• REQUIRED TASKS
1. According to the article on Colorado's red flag bill, how many of Colorado's counties have declared themselves a "Second Amendment Sanctuary County"?
2. Summarize the article on Colorado's red flag bill in two sentences.
3. From the article on Colorado's red flag bill, extract the passage starting at "According to Garnett, he" and ending at "Garnett told CNN.".

• PAGE
******************************
AP Photo/Philip Kamrass, File

A Sheriff in Colorado told CNN he would rather go to jail than to enforce the state's proposed Extreme Risk Protection Orders (ERPOs), commonly referred to as "red flag laws." If House Bill 19-1177 passes, the law would allow a family member, roommate or law enforcement officer to petition a judge so police can temporarily seize a person's firearms if they're deemed a threat to themselves or others. 


“Are you willing to sit in your own jail to avoid enforcing this law?” a CNN reporter asked Weld County Sheriff Steve Reams, the Greeley Tribune reported.

His response was perfect.

“Well obviously no sheriff wants to be confined in their own jail, but if that’s what it takes to get this bill ironed out, then I guess that’s a sacrifice I’ll be forced to make," Reams replied. “The worst way to bring attention to it is for me to be put in that position, but I’ll do that before I’ll violate somebody’s constitutional rights."

The sheriff is challenging the law in court to keep the bill from becoming a reality.

“We’re working hard to try to figure out a mechanism to get this into the courts before anybody is harmed by it,” Reams said. “Unfortunately, someone has to be damaged by it first. It comes down to whether I want to take this to court for violating somebody’s rights or for me refusing to enforce a court order.”

But Reams isn't the only sheriff who opposes the bill. More than half of Colorado's 64 counties have declared themselves a "Second Amendment Sanctuary County," meaning their sheriffs refuse to enforce these types of gun control laws.


If the bill passes and sheriffs, like Reams, fail to enforce a court order under the red flag law, they can be held in contempt. They could be fined indefinitely or arrest them.

Rep. Tom Sullivan, whose son was killed in the Aurora shooting in 2012 is one of the bill's co-sponsors, along with Democratic House Majority Leader Alec Garnett. 

According to Garnett, he "won't lose any sleep" if sheriffs have to sit in jail for failing to comply with the bill, should it become law.

"What I'm going to lose sleep over is, if that's the choice that they make and someone loses their life, someone in crisis goes on a shooting spree, (or) someone commits suicide" because a gun wasn't taken away, Garnett told CNN.
******************************
• RECORD LIST
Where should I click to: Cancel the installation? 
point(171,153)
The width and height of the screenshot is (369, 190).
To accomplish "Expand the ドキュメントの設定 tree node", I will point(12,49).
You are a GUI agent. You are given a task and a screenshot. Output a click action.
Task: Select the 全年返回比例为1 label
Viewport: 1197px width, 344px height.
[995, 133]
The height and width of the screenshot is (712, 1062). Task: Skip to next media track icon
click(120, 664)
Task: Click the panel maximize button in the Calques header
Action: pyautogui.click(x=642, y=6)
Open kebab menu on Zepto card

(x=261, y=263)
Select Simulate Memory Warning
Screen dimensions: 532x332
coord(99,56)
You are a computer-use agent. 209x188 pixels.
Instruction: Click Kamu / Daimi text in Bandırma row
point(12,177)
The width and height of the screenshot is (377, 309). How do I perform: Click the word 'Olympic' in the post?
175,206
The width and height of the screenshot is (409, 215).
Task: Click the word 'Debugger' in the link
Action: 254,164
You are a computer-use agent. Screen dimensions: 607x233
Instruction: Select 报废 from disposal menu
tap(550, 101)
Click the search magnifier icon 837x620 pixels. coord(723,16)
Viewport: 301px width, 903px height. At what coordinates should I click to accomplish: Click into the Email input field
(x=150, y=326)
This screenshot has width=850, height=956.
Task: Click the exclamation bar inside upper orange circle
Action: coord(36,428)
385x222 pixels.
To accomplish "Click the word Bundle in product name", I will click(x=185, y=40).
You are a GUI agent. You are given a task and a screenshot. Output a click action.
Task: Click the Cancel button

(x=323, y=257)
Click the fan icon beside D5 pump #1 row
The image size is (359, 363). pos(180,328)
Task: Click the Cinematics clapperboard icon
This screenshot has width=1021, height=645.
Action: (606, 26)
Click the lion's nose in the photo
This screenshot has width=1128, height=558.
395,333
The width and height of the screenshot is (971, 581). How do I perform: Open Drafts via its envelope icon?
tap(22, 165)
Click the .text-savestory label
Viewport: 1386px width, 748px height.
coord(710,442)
******************************
• ANSWER LIST
1. More than half of Colorado's 64 counties.

2. Weld County Sheriff Steve Reams told CNN he would rather go to jail than enforce Colorado's proposed red flag bill, House Bill 19-1177, which would let a family member, roommate or law enforcement officer petition a judge to have police temporarily seize the firearms of someone deemed a threat to themselves or others. More than half of the state's 64 counties have declared themselves Second Amendment Sanctuary Counties, while co-sponsor and House Majority Leader Alec Garnett said he "won't lose any sleep" if sheriffs are jailed for failing to comply.

3.
According to Garnett, he "won't lose any sleep" if sheriffs have to sit in jail for failing to comply with the bill, should it become law.

"What I'm going to lose sleep over is, if that's the choice that they make and someone loses their life, someone in crisis goes on a shooting spree, (or) someone commits suicide" because a gun wasn't taken away, Garnett told CNN.